Uyandıklarında hava hala karanlıktı. Sadece doğu ufkunda bir laciverlik dalgası vardı. Güneş doğacağının sinyallerini veriyordu. Atlarına atlayıp sürdüler ermiş yoluna iki genç adam. Nihayetinde vardıklarında bu diyara, büyük kapıda onları yaşlıca bir adam karşıladı. “Brethol! Hoş geldiniz. Yanında kimi getirdin böyle?” Babacan bir tavrı vardı adamın. Sert bir mizacı varmış gibi görünse de, gülümsemesi güven veriyordu insana. “Lefa usta. Bu benim arkadaşım Hessel. Sana önemli bir konuda danışmak için geldik. Gerçekten önemli bir konuda.” Diye de ekledi başkalarının gelmesinin yasak olduğunu bildiği için. Ermiş Lefa onları buyur etti içeri. Hessel içeri girerken bir an adamın yüzüne baktı. Adam gülümseyerek “Hoş geldin genç ermiş.” Dedi. Hessel onun kendisinin Ermiş olduğunu nasıl bildiğini sormadı. Çünkü karşısındaki de bir Ermiş’ti. Hem de usta bir Ermiş.

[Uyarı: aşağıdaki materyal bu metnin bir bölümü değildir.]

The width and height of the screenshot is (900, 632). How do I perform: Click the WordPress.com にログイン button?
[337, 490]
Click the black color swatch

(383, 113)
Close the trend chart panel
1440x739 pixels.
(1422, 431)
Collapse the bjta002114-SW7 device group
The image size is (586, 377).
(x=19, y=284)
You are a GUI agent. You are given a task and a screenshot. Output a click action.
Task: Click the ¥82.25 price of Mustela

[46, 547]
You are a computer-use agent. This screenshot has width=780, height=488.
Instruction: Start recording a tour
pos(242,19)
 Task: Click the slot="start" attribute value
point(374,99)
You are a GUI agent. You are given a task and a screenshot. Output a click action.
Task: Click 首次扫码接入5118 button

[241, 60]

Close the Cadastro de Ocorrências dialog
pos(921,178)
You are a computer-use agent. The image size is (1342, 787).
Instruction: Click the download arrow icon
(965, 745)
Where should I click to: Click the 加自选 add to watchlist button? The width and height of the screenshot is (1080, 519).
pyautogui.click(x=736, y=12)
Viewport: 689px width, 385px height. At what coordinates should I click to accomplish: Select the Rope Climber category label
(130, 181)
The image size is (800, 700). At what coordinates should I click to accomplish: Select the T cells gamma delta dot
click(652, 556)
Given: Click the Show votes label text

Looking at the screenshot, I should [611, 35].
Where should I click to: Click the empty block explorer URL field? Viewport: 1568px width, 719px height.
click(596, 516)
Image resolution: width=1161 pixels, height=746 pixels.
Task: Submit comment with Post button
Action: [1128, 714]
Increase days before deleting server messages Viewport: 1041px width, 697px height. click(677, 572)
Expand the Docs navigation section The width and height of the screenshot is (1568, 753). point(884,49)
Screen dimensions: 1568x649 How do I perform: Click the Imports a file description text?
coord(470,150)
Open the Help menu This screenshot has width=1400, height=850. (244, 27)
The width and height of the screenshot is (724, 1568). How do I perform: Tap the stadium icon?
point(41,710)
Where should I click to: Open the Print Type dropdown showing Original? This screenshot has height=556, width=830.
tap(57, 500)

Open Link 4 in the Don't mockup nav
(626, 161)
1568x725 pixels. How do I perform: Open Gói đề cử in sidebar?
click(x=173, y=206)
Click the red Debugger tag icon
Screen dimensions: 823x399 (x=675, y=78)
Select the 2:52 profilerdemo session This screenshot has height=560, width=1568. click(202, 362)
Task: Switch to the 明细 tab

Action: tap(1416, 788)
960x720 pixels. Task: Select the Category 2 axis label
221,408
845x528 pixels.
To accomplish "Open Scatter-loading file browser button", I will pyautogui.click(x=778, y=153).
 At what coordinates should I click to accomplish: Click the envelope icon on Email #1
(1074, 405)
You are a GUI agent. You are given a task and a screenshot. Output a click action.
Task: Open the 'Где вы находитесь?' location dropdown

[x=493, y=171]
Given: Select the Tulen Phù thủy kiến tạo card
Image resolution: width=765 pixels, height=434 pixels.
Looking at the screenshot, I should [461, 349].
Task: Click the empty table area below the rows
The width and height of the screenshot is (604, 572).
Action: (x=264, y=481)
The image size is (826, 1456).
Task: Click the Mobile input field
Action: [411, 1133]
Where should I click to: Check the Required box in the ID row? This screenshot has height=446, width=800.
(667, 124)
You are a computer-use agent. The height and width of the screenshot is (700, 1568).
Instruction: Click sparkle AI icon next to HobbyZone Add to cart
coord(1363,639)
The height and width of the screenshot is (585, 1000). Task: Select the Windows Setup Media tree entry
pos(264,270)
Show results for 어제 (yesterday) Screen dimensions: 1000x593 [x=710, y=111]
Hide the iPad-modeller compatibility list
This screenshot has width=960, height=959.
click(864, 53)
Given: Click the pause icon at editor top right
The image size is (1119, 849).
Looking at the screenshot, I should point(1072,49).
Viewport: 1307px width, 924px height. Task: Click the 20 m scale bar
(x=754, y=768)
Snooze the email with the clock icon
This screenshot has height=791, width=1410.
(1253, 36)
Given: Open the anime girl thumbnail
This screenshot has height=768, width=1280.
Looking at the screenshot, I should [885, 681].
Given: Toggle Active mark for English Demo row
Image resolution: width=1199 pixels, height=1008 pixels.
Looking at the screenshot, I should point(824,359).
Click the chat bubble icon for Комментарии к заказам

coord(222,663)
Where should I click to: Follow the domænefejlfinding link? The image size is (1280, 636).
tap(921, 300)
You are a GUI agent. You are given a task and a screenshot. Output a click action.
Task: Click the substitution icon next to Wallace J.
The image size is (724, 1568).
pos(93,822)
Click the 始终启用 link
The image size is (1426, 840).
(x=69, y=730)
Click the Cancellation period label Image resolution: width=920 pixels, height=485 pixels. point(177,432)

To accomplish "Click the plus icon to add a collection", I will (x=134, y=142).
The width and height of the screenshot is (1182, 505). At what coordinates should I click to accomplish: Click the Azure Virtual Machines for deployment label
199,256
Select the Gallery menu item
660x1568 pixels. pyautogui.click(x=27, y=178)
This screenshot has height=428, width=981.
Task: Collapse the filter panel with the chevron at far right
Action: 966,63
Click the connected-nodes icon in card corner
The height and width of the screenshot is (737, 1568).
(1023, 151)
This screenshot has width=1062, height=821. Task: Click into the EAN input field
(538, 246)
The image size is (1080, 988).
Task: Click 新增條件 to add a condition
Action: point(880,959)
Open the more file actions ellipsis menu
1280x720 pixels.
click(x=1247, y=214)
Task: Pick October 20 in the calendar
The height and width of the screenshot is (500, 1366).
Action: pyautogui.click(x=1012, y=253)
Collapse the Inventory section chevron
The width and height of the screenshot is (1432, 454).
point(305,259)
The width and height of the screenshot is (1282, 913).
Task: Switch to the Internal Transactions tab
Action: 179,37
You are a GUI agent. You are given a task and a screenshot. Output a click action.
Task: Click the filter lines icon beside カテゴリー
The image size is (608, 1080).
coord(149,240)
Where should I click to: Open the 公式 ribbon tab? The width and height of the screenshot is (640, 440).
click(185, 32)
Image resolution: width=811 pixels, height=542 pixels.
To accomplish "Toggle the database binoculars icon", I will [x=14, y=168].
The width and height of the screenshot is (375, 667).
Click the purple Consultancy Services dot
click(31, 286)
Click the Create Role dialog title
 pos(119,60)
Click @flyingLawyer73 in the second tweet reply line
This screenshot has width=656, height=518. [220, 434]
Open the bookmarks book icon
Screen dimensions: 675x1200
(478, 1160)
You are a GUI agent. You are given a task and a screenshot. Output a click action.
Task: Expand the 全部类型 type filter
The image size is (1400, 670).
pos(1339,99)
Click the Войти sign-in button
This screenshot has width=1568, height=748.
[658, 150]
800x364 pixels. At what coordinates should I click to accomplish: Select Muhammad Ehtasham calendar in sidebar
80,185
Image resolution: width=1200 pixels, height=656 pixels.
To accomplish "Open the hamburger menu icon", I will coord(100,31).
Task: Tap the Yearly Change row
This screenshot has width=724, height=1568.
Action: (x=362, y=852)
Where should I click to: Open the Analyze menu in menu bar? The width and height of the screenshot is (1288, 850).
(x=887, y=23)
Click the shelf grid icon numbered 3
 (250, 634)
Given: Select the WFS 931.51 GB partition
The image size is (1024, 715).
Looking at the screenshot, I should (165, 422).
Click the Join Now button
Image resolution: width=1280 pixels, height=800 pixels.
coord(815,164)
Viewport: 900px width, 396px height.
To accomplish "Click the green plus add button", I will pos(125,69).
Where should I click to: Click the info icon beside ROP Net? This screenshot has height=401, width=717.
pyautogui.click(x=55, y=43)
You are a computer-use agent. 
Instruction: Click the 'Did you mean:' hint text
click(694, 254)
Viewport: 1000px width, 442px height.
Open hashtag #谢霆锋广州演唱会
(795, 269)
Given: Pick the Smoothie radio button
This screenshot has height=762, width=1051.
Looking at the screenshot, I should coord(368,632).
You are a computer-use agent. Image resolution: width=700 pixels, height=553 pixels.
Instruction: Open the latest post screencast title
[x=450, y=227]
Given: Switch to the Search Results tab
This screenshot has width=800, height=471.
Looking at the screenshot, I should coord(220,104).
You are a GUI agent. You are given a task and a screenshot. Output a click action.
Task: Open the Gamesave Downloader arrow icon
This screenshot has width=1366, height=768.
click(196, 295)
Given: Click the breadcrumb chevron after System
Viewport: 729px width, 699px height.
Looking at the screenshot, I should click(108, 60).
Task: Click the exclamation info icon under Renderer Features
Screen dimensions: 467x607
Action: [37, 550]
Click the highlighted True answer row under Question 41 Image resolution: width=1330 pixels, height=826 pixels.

Avlu o kadar büyüleyici bir mekandı ki, uzun süre hiçbir şey söylemeden yalnızca ustaların öğrencilerine ders vermelerini seyretmişti Hessel. Yemyeşil ve kocaman bir bahçesi vardı. Bahçenin tam ortasında ağzından su fışkırtan büyük beyaz bir güvercinin heykeli vardı. Heykele bakarak bir şeyler anımsar gibi oldu ama onun üzerinde fazla düşünemedi. Çünkü O’nu görmüştü. Heykelin ağzından fışkırttığı suyu izleyen kızı… O beline kadar uzayan altın sarısı saçlarının güzelliğini ömründe gördüğü hiçbir güzellikle kıyaslayamazdı. Hoş kokusu Hessel’i neredeyse rüyalar alemine sokacaktı. Ve gözleri… O mavi gözleri suyun ışıltısında o kadar güzel parlıyordu ki, dünyada eşi benzeri asla görülemeyecek bir güzellik taşıyordu. Kız yavaşça sağına döndü ve kendisine bakan büyülenmiş Hessel’i farketti. Ve onun içinde de bir heyecan dalgası kabardı aniden. Gözleriyle bakışarak aşık olmuşlardı sanki birbirlerine. Uzun süre boyunca bu büyülü mekanda bu şekilde birbirlerine bakarak kalmak ve gülümseyişlerini görmek, kalplerinde hissetmek istiyorlardı birbirlerine olan tutkularını. İşte böyle olmuştu Hessel’le Linoria’nın birbirlerine ilk bakışları. Ve son olmayacaktı kalplerinin bu delice atışları.